Bumpy Road for Coinbase, Microstrategy and Bitcoin

The days and weeks ahead are going to be long, very long, for cryptocurrencies and their related businesses. 

The industry is once again going through a crisis of confidence which was provoked by the surprise announcement, on Nov. 8, that the young billionaire Sam Bankman-Fried, who appeared as the savior of companies in difficulty last summer, was going to urgently sell his empire to his great rival, Changpeng Zhao, to avoid an unprecedented liquidity crisis.

This empire is made up of the cryptocurrency exchange FTX.com, whose ambassadors are sports stars Stephen Curry and Tom Brady. There is also the high frequency trading platform Alameda Research. 

Financial details of the transaction were not disclosed.

But this deal is more of a bailout, as Zhao indicated that FTX and Alameda were on the verge of insolvency. 

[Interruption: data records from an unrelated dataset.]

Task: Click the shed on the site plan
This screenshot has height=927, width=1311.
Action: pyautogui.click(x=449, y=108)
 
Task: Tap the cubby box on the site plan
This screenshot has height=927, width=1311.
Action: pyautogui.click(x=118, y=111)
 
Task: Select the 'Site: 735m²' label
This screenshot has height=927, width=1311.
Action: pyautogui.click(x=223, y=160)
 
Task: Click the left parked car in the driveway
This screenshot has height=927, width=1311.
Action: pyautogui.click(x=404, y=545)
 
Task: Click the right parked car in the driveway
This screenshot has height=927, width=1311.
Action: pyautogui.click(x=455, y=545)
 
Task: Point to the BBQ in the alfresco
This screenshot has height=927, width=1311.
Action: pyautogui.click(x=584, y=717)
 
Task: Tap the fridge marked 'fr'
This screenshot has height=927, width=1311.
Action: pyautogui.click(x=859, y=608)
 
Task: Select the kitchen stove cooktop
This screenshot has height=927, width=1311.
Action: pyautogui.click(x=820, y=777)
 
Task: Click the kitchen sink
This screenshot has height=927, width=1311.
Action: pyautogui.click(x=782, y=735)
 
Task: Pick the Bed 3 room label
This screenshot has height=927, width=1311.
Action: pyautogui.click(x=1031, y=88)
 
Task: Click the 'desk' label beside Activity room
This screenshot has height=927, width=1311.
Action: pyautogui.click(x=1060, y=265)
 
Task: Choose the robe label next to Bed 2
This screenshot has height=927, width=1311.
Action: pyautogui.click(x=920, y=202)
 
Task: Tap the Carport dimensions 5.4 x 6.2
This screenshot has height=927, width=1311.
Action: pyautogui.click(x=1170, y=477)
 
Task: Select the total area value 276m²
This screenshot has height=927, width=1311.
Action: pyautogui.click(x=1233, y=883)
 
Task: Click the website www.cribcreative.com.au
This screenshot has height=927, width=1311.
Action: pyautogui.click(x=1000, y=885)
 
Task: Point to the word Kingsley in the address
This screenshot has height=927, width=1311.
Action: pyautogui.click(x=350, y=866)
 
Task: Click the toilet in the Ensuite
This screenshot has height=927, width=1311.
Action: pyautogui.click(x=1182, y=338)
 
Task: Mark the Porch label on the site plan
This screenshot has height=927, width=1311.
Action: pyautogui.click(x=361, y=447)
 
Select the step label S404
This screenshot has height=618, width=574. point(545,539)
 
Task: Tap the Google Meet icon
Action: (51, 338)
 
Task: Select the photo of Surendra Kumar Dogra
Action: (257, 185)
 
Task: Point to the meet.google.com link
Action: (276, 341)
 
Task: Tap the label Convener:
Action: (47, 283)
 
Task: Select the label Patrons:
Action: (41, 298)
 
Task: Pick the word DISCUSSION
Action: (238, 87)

"This afternoon, FTX asked for our help," Zhao, co-Founder and CEO of Binance, wrote on Nov. 8. "There is a significant liquidity crunch. To protect users, we signed a non-binding LOI, intending to fully acquire http://FTX.com and help cover the liquidity crunch. We will be conducting a full DD in the coming days," he added.

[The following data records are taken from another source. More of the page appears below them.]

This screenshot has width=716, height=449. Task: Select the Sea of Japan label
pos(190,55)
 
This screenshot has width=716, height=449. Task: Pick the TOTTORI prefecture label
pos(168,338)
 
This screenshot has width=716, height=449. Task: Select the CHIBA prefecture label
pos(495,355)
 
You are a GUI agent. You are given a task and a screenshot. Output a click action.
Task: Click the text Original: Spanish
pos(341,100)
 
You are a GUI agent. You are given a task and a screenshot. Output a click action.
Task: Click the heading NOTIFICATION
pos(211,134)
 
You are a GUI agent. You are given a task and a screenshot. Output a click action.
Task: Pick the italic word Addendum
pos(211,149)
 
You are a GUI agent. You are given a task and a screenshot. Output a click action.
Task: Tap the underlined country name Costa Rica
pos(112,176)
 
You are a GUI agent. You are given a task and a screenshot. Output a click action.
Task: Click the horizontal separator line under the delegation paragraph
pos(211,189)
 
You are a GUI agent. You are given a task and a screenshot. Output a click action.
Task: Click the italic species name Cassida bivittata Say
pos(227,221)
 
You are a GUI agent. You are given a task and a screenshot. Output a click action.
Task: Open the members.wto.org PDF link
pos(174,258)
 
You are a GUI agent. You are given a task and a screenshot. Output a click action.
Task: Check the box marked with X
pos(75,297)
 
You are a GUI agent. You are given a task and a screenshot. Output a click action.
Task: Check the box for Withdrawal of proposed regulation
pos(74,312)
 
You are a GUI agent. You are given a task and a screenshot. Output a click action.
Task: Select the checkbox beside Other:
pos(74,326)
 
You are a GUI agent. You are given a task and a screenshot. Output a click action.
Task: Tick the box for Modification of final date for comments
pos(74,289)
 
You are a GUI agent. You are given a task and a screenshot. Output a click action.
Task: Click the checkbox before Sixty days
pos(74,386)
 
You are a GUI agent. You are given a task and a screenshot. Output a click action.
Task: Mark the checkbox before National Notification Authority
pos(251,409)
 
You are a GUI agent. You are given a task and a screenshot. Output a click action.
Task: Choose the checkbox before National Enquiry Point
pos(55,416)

DD refers to Due Diligence.

Fears of Contagion

The announcement caused a drop in the prices of cryptocurrencies and shares of companies in the sector. Bitcoin (BTC) is down 9.2% at $17,714.53 in the past 24 hours, while Ether (ETH), the second-largest digital currency by market value, fell 15% to $1,235.93, according to data provided by CoinGecko.

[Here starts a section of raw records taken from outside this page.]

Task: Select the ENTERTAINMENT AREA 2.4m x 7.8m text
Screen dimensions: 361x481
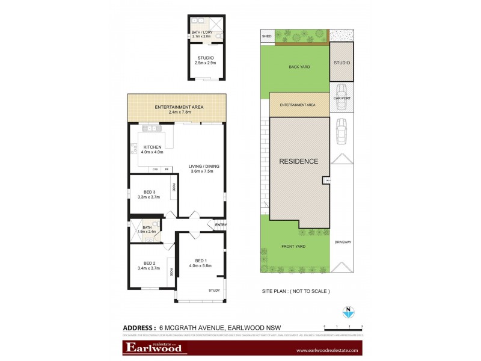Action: click(x=179, y=109)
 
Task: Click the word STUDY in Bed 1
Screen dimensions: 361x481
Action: click(x=214, y=291)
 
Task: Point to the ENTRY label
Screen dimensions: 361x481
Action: click(x=220, y=225)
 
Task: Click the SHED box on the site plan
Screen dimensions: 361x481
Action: click(x=267, y=37)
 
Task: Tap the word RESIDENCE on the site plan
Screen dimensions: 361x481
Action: click(x=298, y=161)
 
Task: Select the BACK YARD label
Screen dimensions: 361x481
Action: click(x=299, y=67)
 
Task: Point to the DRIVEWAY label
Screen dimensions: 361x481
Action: click(x=343, y=242)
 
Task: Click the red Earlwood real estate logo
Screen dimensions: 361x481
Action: click(x=156, y=347)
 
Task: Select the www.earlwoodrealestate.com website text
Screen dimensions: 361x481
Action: click(x=327, y=350)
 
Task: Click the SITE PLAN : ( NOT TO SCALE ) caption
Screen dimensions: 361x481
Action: click(x=296, y=291)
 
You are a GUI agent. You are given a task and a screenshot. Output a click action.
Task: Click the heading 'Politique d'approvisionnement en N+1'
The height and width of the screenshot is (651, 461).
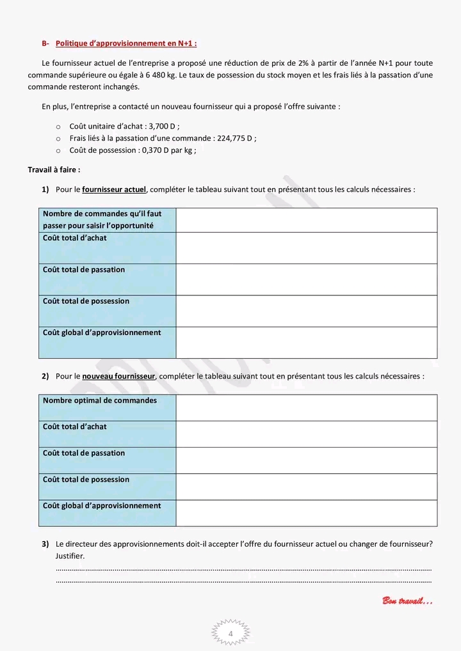(x=126, y=43)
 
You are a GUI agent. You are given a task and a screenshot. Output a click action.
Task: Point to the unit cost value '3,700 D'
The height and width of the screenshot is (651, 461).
(x=163, y=127)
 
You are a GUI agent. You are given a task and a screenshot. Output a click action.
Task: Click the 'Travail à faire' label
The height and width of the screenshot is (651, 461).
(x=54, y=169)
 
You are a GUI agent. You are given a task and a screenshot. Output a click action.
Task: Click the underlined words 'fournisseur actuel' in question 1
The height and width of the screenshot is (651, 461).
(x=114, y=189)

In the stock market, it is also a debacle for crypto companies. Coinbase (COIN), the only publicly listed crypto exchange, lost 5% on November 9, after having already fallen 13% the day of the announcement. 

Microstrategy (MSTR), the software company of billionaire and crypto evangelist Michael Saylor, fell 5%, after a 24% collapse the day before. The firm is the public company holding the most bitcoins in its balance sheet, as a result of a big bet on digital assets.

Marathon Digital (MARA), a crypto mining company, was down 3%, after losing 10% the day before.

"There is sufficient reason to believe the risk of further contagion remains due to defaults on loans to Alameda," said FS Insight head of Digital Asset Strategy, Sean Farrell. 

He added: "Given the current unknowns, it may be prudent to raise some cash in the event of additional drawdowns across other major cryptoassets."

Coinbase distanced itself and tried to reassure investors by explaining that its financial situation was solid.

"Today, Coinbase and our customers are not in any direct danger of liquidity or credit risk," said Chief Financial Officer Alesia Haas in a blog post. "Regardless of whether the Binance/FTX transaction completes, we have very little exposure to FTX and we have no exposure to its token, FTT. Currently we have $15 million worth of deposits on FTX to facilitate business operations and client trades. We have no exposure to Alameda Research, and we have no loans to FTX."

Investors are convinced that many crypto firms have exposure to Alameda, which provided funds to many companies when sister digital currencies Luna and UST, or TerraUSD, collapsed last May. 

This debacle led to the bankruptcy of hedge fund Three Arrows Capital, crypto lenders Voyager Digital and Celsius Network. 

Investors lost at least $55 billion in the collapse of Luna and UST. 

Voyager and Celsius customers are still trying to get their money back.